Halfway through writing this piece someone sent me Simon Taylors Future of Payments blog; in there being a particularly pertinent comment;

India, the home of UPI and digital identity, doesn't yet have an open banking standard, which suggests identity is the proper foundation of payments if you were to start again. No?

Crypto can act as payment rails, a point Simon also calls out, but independently it can act as a custodian. If I want to access DeFi pools with above average returns or escape my countries currency volatility and hedge it by simply holding stables, I want to have a combined digital and financial identity that can allow me to do this.

My previous Letter to DeFi talks about how the future of DeFi will look a lot more like a modern Neobank than it does what we have today. There I also touch briefly about how if you were to build one around a Wallet Centric experience, you could create something seriously compelling, and indeed there are some players barking at this thesis.

Behind this experience you can then begin to abstract away the ever increasing number of payment rails that are being created — and the crypto ramps that want to service them — reaping the benefits that these teams are creating in attempting to create smooth fiat rails for customers as you float between the 2 systems.

A value proposition that can now be brought to all apps; a single contact point for developers to build from and a single identity for users, fiat and crypto built in.

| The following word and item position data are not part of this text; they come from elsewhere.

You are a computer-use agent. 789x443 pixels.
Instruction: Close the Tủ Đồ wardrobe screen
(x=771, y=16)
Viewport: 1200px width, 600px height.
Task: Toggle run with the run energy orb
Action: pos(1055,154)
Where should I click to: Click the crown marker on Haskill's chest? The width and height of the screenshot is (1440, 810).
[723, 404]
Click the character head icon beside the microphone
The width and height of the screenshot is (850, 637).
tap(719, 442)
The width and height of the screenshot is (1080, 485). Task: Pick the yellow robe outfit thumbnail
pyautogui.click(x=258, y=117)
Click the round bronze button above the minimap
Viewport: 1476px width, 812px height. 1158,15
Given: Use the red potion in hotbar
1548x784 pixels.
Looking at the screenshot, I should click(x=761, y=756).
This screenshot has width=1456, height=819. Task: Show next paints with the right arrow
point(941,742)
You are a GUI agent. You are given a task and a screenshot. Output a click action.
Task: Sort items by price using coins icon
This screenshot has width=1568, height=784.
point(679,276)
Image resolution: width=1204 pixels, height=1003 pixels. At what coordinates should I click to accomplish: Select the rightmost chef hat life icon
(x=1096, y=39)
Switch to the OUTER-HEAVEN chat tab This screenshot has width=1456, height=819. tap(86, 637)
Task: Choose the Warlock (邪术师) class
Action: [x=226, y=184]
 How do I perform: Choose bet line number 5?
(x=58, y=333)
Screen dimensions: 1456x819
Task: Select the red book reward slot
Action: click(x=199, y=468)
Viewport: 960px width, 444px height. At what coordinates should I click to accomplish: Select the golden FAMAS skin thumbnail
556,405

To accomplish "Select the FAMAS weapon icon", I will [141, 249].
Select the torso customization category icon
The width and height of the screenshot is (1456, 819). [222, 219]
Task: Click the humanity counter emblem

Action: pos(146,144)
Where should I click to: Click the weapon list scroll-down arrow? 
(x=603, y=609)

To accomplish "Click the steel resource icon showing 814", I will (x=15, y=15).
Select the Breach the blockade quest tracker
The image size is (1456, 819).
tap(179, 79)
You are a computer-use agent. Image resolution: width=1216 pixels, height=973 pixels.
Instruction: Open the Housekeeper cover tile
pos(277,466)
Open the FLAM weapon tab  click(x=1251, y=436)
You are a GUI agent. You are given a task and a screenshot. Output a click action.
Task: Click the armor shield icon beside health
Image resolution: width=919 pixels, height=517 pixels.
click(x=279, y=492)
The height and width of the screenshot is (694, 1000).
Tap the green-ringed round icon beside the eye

As a passing comment I suspect this is Coinbase’s to lose. They have an exceptionally strong position in being one of the biggest on-ramps into crypto at the moment — one that’s also attempting to do it properly no less — and are actively pursuing a “Wallet as a Service” strategy. I highly suspect that the natural evolution of centralised exchanges will converge to banking which leaves Coinbase; then a bank with a digital wallet identity and deep token liquidity, sitting in an incredibly strong position. I digress, an essay for another time.

The Loop

The future of crypto/”web3”/whatever will have users enter because they arrived at an app they wanted to use, ”logged in” and proceeded to have an identity created for them.

Where this has been done through a wallet-centric approach, it’ll be this same identity they have when they arrive at the next app they want to use. The cold-start problem here is ensuring that apps want to build from a particular wallet because they solve genuine user challenges such as rails, gas, or chain complexity.

The loop arrives when apps want to build out from this wallet because they understand that this where the users already are.

Merchants accept specific payment methods because they want to attract and capture the users that are found within those systems. The future of digital identities will have apps building around the identity instead, knowing that with it comes the financial identity with the relevant rails because they’re now one and the same.

It’s here that once the base experiences have been solved, that the “identity providers” will begin to differentiate.

Providers can open up more APIs to developers to tailor their experiences further, be it from new loyalty offers, to financing options or even cross-chain. Alternatively the experience might be more straight-jacketed, ensuring that the experience across apps is always reproducible and understood, attracting a host of users who churn at too much choice and want to simply access a very simple and refined digital experience. Winners here will, as ever, be the ones that can identify what users and builders want and iterate to get the right product market fit the quickest.

Whichever provider masters the “personas” challenge, allowing me to have uniquely tailored experiences depending on a certain identity I currently want to use, but without having to “login” to entirely new systems and break out of flow, stands a strong chance of creating a very defensible base offering.

Closing

Our current digital identities are badly overdue an overhaul, but simple changes over the “Login” flow are insufficient to realise the true potential here.

How digital identities should feel is a solved consumer problem. No-one but the maxi’s insisted on having to manage your own private keys, and their time is short lived.

How financial identities should behave is a solved consumer problem, with minor iterations enabling new experiences in certain spaces but build on fundamentally the wrong primitives.

The convergence of these 2 identities will enable all users to project themselves digitally in the way that they’re supposed to, not missing out on certain experiences just because they made the wrong consumer choice of what card issuer they went with.